Description of the task ::
Answer these questions from the passage about banks and gun purchases.
1. Which newspaper reported that some lenders are discussing ways to identify gun purchases through their payment systems?
2. What kind of organization governs the merchant category code protocol?
3. Which words are often included in the codes assigned to big-box retailers that also sell guns?

Passage ::

Following the deadly Valentine’s Day shooting in Parkland, Fla., banks and credit card companies considered blocking consumers’ gun purchases as corporate America engaged in a marathon virtue-signaling session to prove to their customers that they too care about the lives of students being endangered by gun violence.

Of course, these bans would’ve likely been temporary. Banks could’ve quietly withdrawn the restrictions once the public furor quieted down. However, some banks and credit card companies are now considering a more permanent move that would transform them into foot soldiers in the deep state’s push to create a register of all gun owners. The Wall Street Journal reported Monday that some lenders are now discussing ways to identify purchases of guns through their payment systems. This would effectively transform them into tools of the intelligence services by monitoring virtually all gun sales at sporting goods stores and other merchants that aren’t transacted in cash.

As WSJ explains, card networks like Visa and Mastercard can request approval for what’s called a merchant category code – or MCC – a protocol that’s governed by a Switzerland-based nonprofit. The code can be applied to gun merchants so that banks can flag new gun purchases using their credit cards.

The lenders are still discussing what types of merchants would receive the new code. Would it be all gun sellers? Or just sporting-goods merchants but not companies like Wal-Mart that primarily sell other products.

Guns

One bank has even had conversations with lawmakers about a bill to require merchants to report ALL purchases of certain “gun-related” products.

Currently, card companies, including networks and banks that issue credit cards, have little to no insight into gun purchases. Gun sellers fall into broader categories such as sporting-goods retailers or specialty retail shops. Big-box retailers that also sell guns are often assigned codes that include “variety” or “discount” stores.

Stored data ::
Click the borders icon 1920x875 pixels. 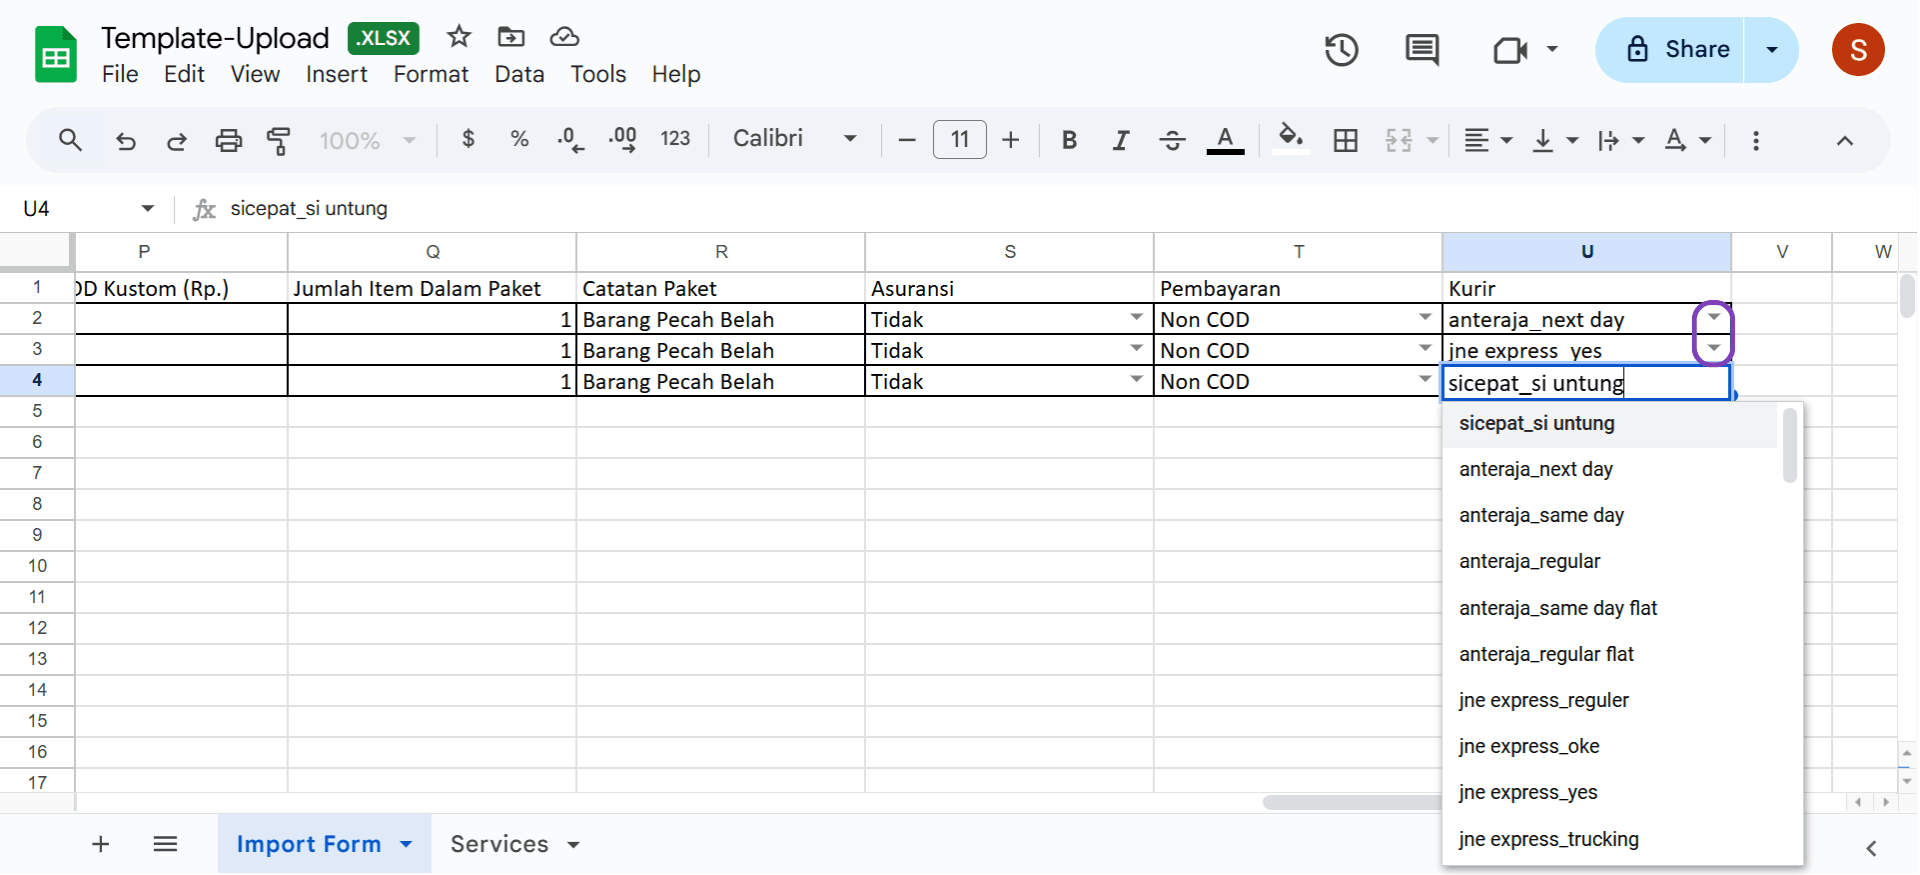1345,141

Exercise output ::
1. The Wall Street Journal.
2. A Switzerland-based nonprofit.
3. "Variety" or "discount."